Autoscaling

AutoScaling

Whenever your application is loaded up either with high traffic or because of other intensive load, you need to scale the system so the system has capacity to serve the load. Autoscaling is when this is done automatically without bringing the system down meaning scaling up when there is heavy load and scaling down when the load has subsided.

ASG (Auto Scaling Group)

  • Old way of creating ASG is via Launch Configuration which is immutable.
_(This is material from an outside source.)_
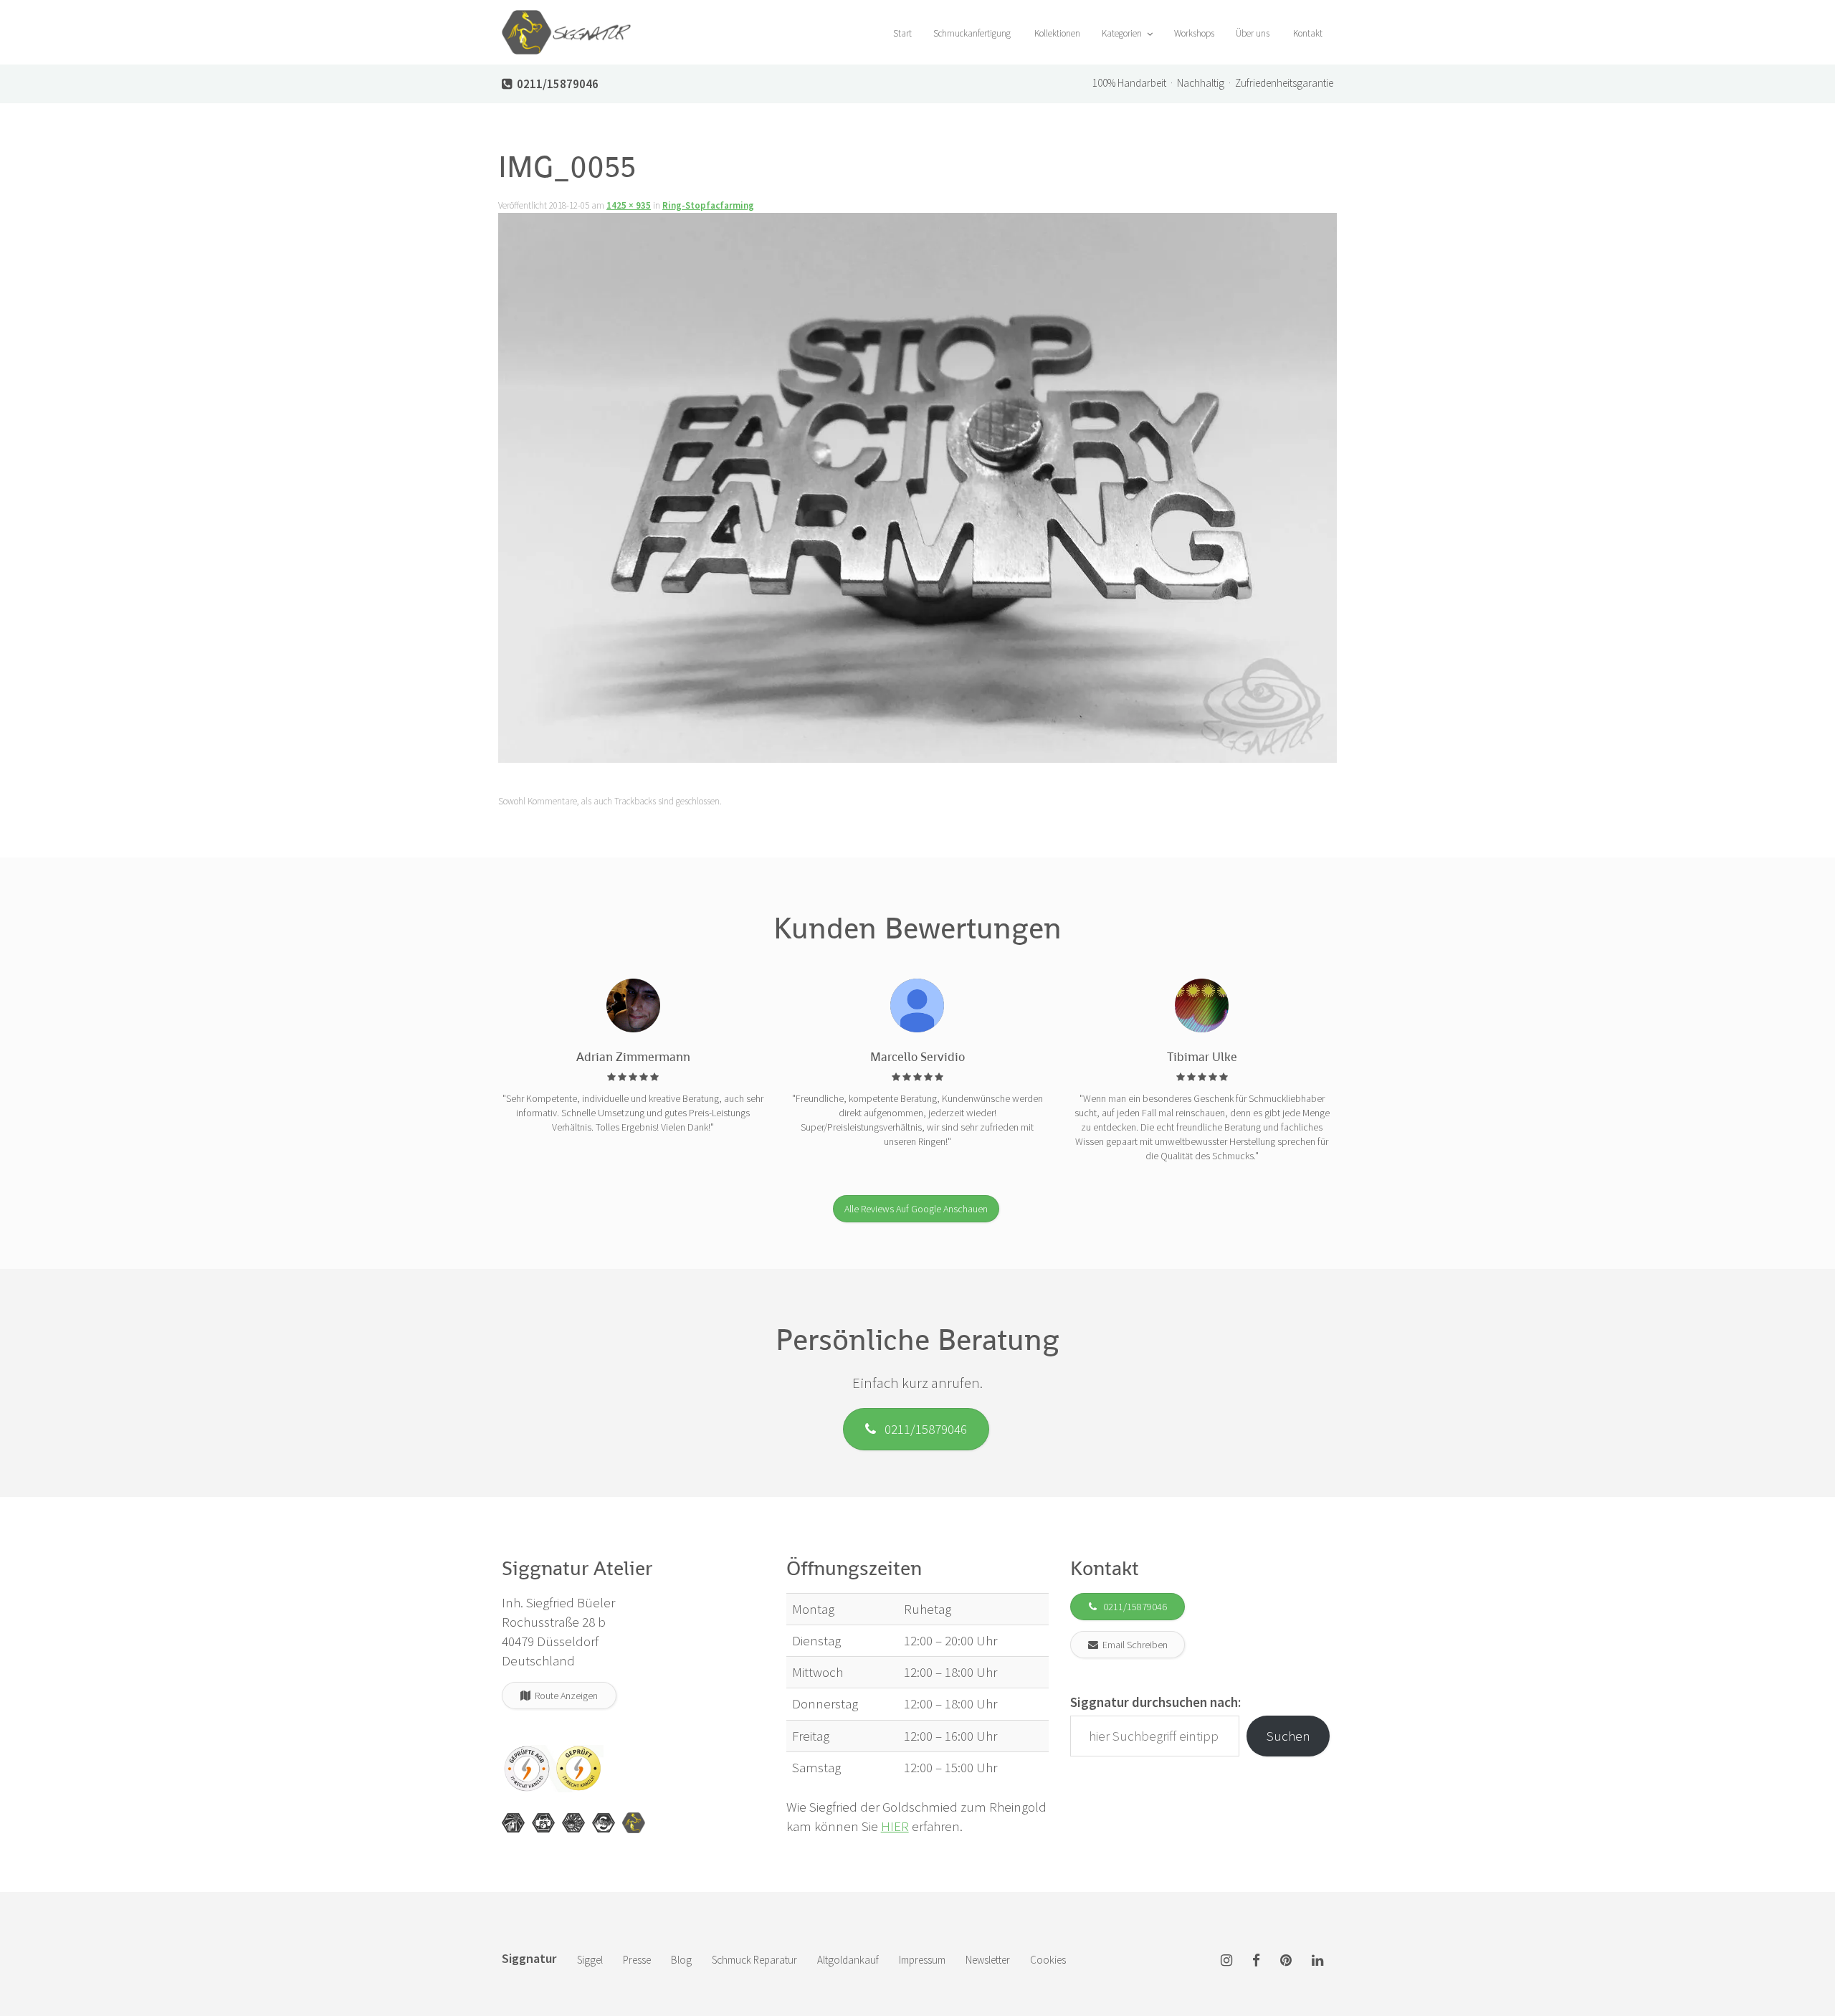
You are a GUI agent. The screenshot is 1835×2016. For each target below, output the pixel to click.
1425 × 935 (628, 205)
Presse (637, 1960)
If you wanted to make any changes you had to create a new one.
  • New way is Launch Template which can be extended or versioned.
  • Best practice is to design with minimal number of resources in each AZ so to have buffered (minimum) resources in a separate AZ.
  • ASG Health Check Type: Change from EC2 to ELB which checks for the health checks of applications running on EC2 instead of just EC2 nodes health check.
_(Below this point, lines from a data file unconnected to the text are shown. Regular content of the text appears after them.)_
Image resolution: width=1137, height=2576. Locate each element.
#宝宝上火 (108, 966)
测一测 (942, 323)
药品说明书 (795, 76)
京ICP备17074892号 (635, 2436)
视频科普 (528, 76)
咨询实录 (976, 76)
Common Problems with Autoscaling complex systems

  • Scaling on different metrics
    Scaling up on cpu usage and scaling down on memory usage leads to oscillations.

  • Scaling on muliple metrics
    When its based on both cpu and memory, scaling up goes fine but if one of the metric is not matching leads to oscillations when scaling down.

  • Scaling at different rates - Resonance
    Make sure you scale up at different rate than scaling down during oscillation load patterns.

  • Thundering herds
    If you receive enough traffic that it actually takes your system down. Your system stops responding. Then, as soon as you try to bring the system back up, if it tries to come up at the lowest load so you have your minimum number of services set to one and your maximum set to 10,000 but your system starts at one, every time you try to bring it up that first service to come up will fall over and die. If the first service to come up falls over and dies immediately, then the load never increases enough to drive the loading metrics. So the system never scales up

Summary
In general, the word of wisdom here is keep it simple. Choose a simple scaling system that you can hold in your head all the time and then monitor it, monitor everything about it and monitor it constantly, and learn from the patterns of your own system.